No matter what you've read, the Black Keys are as generic as Kings of Leon. The super-successful Brothers was a good record, but didn't escape its own sameyness by the time you're waiting for it to be over. And their success only speaks to the market's sore vain need for a famous rock band right now. I need one, too -- but frozen food-section White Stripes isn't it. Prove me wrong, El Camino.

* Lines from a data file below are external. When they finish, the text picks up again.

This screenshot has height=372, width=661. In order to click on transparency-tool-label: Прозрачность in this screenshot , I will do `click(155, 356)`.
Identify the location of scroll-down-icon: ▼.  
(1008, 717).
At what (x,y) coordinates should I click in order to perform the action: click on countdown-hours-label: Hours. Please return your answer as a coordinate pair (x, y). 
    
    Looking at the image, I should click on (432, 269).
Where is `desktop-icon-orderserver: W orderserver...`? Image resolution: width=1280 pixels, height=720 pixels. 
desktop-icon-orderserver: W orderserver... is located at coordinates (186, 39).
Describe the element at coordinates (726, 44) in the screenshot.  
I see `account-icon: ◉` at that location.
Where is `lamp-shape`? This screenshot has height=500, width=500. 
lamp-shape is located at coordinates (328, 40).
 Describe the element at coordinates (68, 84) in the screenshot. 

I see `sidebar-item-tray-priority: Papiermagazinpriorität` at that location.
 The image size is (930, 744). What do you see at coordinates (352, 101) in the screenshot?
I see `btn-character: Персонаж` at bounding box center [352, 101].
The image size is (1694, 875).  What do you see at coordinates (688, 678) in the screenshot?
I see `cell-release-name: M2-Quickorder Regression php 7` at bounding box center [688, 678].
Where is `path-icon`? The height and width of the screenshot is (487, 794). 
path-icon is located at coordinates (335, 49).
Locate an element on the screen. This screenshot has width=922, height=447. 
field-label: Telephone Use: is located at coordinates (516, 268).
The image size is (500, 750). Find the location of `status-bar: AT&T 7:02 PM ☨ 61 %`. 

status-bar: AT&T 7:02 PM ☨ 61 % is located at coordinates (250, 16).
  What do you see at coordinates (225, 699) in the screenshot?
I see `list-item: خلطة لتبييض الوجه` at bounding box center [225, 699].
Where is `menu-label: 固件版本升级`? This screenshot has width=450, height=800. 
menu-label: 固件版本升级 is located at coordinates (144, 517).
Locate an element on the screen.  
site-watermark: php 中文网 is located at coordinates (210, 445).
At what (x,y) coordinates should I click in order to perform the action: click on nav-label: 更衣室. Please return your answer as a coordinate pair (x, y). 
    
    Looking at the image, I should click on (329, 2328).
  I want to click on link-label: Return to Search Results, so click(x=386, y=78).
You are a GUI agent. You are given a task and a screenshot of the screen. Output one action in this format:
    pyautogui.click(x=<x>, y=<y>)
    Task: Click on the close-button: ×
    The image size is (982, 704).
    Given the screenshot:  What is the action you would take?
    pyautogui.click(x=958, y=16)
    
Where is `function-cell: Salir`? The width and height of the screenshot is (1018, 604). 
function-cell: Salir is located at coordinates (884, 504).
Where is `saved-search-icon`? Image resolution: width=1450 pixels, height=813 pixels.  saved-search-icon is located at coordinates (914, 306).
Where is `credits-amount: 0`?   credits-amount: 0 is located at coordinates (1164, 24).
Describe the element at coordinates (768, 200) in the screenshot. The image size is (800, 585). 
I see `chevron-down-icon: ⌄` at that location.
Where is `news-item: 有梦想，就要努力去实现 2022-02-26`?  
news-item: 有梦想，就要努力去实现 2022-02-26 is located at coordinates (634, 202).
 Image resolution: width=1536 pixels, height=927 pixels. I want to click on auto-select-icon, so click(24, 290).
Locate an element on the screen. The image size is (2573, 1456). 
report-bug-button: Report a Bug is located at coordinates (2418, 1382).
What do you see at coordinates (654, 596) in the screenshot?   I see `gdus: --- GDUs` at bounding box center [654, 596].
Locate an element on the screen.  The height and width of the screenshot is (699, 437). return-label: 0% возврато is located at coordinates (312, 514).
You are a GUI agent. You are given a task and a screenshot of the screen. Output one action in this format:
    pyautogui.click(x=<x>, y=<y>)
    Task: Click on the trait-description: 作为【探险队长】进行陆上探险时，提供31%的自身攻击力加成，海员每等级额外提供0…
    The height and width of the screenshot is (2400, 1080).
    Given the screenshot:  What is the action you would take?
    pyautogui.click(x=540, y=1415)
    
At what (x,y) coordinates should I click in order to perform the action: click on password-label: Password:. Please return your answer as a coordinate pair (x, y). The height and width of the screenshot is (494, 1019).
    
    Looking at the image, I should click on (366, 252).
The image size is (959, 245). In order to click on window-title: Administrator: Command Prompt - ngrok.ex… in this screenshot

An interesting detuning bass slurp kicks things off before turning quickly into a less interesting chorus: "I've got a love that keeps me waiting." Everything's predictable in that futurist-tasteful Danger Mouse way. A big shiny synth organ riff and stiffly quantized drum pats make this another pretty-good nothing song for the blockiest blues band of all time.
"Dead and Gone"
More stabbing organ, metronomic pounding and a "la, la" hook augmented by a tinkling instrument. They're clearly trying to arrange themselves away from their minimalism, but don't seem to know how. Somehow "I will love you when you're gone" manages to be the exact same chorus as the last song's. No matter what textures the duo seems to tack on -- fuzz bass, glockenspiel -- they can't escape their own butt-basic songwriting.
"Gold on the Ceiling"
Finally a quirky beat. Buzzing analog synths augment this blues shuffle, but, uh, this is no "Sharp Dressed Man." The solo's respectable, and I kind of love the tinniness of the marching background against Dan Auerbach's C-list Gregg Allman howling. I long for a misplaced note or a blown speaker.
"Little Black Submarines"
"Voices calling me/ They get lost in and out of time" leads into "A broken heart is blind." So normal I actually perked up when I heard "Oh can it be" as "oh, can of beans." This might be a good time to bring up what an underrated lyricist Jack White is, since they ape him at the two-minute mark anyway. Patrick Carney tries his darnedest to drum the hell out of the "loud" section of this two-part tune, and Auerbach shreds in his politely doled-out way. But their excitement is still the most canned in "rock."
Seriously, this is an iPod commercial. "Money Maker" -- fuck your title. Oh wait, a talkbox solo ought to smooth things over. Jet called, they want their total absence of ideas back.
"Run Right Back"
Fellow critic: "Which one is the Black Lips and which one is the Black Keys again?"
Me: "The Black Keys have a Grammy."
This is probably the best song I've heard so far. Its subterranean crunch is fitted with an actual birdlike slide(?) figure, and it's cool when everything but the fuzz bass drops out for verse two. Don't "run right back to her" though, idiot, you're just gonna leave again anyway. Don't you know what happens in the blues? I'm as envious of their distortion pedals as I'm thankless of their songwriting.